◆ **Selected text**:
────────────────────────────────────────

In [1]:
from google.colab import drive
# Step 1: Mount Google Drive
drive.mount('/content/drive')

Mounted at /content/drive


In [2]:
# Step 2: Define the base dataset path in Google Drive
data_path = "/content/drive/MyDrive/TharuWorks/negative"  # Base path to the dataset

## Split the Dataset

In [3]:
from sklearn.model_selection import train_test_split
import shutil
import glob
import os

# Step 3: List all video files across all subfolders of the dataset
# This will include files from `carcrash'`, `Crash dataset russian`, `Dachcam_dataset` directories.
video_files = glob.glob(os.path.join(data_path, '**', '*.mp4'), recursive=True)

# Step 4: Split the dataset into train, validation, and test sets
train_files, temp_files = train_test_split(video_files, test_size=0.3, random_state=42)
val_files, test_files = train_test_split(temp_files, test_size=0.5, random_state=42)

# Step 5: Create directories in Google Drive for train, validation, and test sets
train_dir = os.path.join(data_path, 'train')
val_dir = os.path.join(data_path, 'val')
test_dir = os.path.join(data_path, 'test')

os.makedirs(train_dir, exist_ok=True)
os.makedirs(val_dir, exist_ok=True)
os.makedirs(test_dir, exist_ok=True)

# Step 6: Copy the files to the respective Google Drive folders if they do not already exist

def copy_files_if_not_exists(file_list, destination_dir):
    for file in file_list:
        # Define the destination path for each file
        destination = os.path.join(destination_dir, os.path.basename(file))
        # Copy the file only if it does not already exist
        if not os.path.exists(destination):
            shutil.copy(file, destination)

# Train files
copy_files_if_not_exists(train_files, train_dir)

# Validation files
copy_files_if_not_exists(val_files, val_dir)

# Test files
copy_files_if_not_exists(test_files, test_dir)

print("Files have been successfully split and saved in Google Drive.")

Files have been successfully split and saved in Google Drive.

────────────────────────────────────────

◆ **Dataset excerpt**:
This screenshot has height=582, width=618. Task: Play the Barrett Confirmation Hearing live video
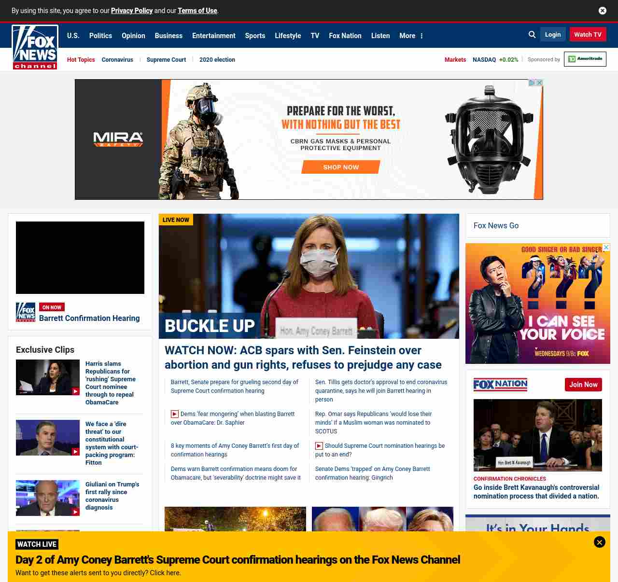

────────────────────────────────────────

◆ **Task instructions**:
[a] For the dataset-splitting notebook, decide whether each statement agrees with it, answering yes or no and quoting the deciding words: (i) the first split sets aside 30 percent of the video files; (ii) the files are moved rather than copied into the new folders; (iii) a file is copied only when it is not already present at its destination.
[b] Reproduce word for word the stretch of the dataset-splitting notebook from "# Step 5: Create" through "os.makedirs(train_dir, exist_ok=True)".

◆ **Answers for this exercise**:
[a]
(i) Yes: "test_size=0.3"
(ii) No: "shutil.copy(file, destination)"
(iii) Yes: "# Copy the file only if it does not already exist"

[b]
# Step 5: Create directories in Google Drive for train, validation, and test sets
train_dir = os.path.join(data_path, 'train')
val_dir = os.path.join(data_path, 'val')
test_dir = os.path.join(data_path, 'test')

os.makedirs(train_dir, exist_ok=True)